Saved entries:
== Segment start ==

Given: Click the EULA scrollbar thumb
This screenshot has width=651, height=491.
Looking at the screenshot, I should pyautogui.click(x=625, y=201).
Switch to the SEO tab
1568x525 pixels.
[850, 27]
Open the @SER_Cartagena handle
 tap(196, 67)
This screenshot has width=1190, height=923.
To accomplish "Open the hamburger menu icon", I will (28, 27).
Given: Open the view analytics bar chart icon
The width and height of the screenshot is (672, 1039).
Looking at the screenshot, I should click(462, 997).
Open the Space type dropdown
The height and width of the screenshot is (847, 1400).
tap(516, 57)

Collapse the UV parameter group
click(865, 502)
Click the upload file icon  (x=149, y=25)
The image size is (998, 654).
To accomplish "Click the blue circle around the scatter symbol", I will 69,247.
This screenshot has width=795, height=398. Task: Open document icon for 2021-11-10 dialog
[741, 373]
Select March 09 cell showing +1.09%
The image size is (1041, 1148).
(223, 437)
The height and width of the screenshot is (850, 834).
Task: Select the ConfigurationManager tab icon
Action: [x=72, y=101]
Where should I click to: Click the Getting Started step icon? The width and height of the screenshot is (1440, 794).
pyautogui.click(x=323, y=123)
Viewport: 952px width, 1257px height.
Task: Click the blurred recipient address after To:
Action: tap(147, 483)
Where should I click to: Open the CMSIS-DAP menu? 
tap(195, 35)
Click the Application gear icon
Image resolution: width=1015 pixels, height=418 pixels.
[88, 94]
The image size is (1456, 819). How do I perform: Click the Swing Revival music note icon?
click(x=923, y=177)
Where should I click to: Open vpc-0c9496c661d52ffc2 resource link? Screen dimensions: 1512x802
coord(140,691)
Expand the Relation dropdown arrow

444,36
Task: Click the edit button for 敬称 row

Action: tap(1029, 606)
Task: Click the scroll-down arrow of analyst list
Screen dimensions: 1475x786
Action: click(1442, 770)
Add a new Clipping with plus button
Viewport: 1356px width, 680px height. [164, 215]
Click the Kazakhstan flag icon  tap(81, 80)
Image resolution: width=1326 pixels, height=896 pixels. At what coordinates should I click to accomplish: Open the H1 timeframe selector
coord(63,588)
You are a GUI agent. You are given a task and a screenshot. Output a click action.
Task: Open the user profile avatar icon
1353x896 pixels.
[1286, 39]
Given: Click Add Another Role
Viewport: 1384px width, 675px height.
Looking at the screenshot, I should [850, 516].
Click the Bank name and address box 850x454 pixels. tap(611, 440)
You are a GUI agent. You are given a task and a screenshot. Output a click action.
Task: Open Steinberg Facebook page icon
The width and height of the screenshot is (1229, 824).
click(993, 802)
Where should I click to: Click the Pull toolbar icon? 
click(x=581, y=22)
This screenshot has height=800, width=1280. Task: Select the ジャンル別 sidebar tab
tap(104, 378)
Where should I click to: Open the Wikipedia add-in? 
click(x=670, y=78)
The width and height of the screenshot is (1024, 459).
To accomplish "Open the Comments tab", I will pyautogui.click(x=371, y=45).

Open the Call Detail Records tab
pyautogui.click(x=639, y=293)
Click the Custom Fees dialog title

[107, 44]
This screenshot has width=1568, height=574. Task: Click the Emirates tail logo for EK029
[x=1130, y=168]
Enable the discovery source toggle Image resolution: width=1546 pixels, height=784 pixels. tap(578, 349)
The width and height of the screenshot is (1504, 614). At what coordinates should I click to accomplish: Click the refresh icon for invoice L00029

== Segment end ==

**PROBLEM TO SOLVE**
Starting at the first line of the records above, please copy each line exactly until you reach the line containing "Given: Open the view analytics bar chart icon". Include that line and stop there.

**EXERCISE RESPONSE**
Given: Click the EULA scrollbar thumb
This screenshot has width=651, height=491.
Looking at the screenshot, I should pyautogui.click(x=625, y=201).
Switch to the SEO tab
1568x525 pixels.
[850, 27]
Open the @SER_Cartagena handle
 tap(196, 67)
This screenshot has width=1190, height=923.
To accomplish "Open the hamburger menu icon", I will (28, 27).
Given: Open the view analytics bar chart icon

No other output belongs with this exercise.